Such data are measurements that can, in theory at least, take any value within a given range. These data contain the most information, and are the ones most commonly used in statistics. Examples of continuous data in Table 2.1 are age, size of index corn, visual analogue scale (VAS), pain score and EQ‐5D tariff.

However, for simplicity, it is often the case in medicine that continuous data are dichotomised to make binary data. Thus, diastolic blood pressure, which is continuous, is converted into hypertension (>90 mmHg) and normotension (≤90 mmHg). This clearly leads to a loss of information. There are two main reasons for dichotomising data. It is easier to describe a population by the proportion of people affected, for example, the proportion of people in the population with hypertension is 10%. Further one often has to make a decision: if a person has hypertension, then they will get treatment, and this too is easier if high blood pressure has been categorised.

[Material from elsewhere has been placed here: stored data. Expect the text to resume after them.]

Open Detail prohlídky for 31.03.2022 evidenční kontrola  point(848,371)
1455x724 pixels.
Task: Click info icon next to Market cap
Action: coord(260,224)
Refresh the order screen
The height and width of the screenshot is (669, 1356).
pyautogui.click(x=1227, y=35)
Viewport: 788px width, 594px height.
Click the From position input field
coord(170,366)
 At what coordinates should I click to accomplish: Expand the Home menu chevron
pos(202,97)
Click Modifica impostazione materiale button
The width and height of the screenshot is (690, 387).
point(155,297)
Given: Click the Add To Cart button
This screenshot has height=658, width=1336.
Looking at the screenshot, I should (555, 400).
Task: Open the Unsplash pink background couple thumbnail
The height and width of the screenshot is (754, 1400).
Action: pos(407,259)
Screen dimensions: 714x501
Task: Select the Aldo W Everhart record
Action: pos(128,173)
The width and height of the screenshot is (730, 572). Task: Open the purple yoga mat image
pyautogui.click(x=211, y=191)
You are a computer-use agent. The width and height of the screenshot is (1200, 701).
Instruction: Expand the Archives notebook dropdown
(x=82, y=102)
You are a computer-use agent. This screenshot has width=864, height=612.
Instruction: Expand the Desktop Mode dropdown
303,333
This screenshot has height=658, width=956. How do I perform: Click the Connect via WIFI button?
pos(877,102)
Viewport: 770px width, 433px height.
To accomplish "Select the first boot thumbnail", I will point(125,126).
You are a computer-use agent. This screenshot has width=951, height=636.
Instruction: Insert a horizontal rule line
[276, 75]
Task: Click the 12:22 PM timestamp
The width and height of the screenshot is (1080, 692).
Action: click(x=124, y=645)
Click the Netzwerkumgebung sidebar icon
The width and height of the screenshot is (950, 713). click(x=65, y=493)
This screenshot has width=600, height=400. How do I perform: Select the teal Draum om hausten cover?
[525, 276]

One can also divide a continuous variable into more than two groups. For example, we could divide age into age bands of equal lengths of, say 10 years such as: 0–9; 10–19; 20–29, etc. When categorising continuous data authors should give an indication as to why they chose these cut‐off points, and a reader has to be very wary to guard against the fact that the cuts may be chosen to make a particular point. Some statisticians have termed the habit of categorising continuous variables as ‘dichotomania’, which they regard as poor practice since it loses information and assumes a discontinuous relationship that is unlikely in nature.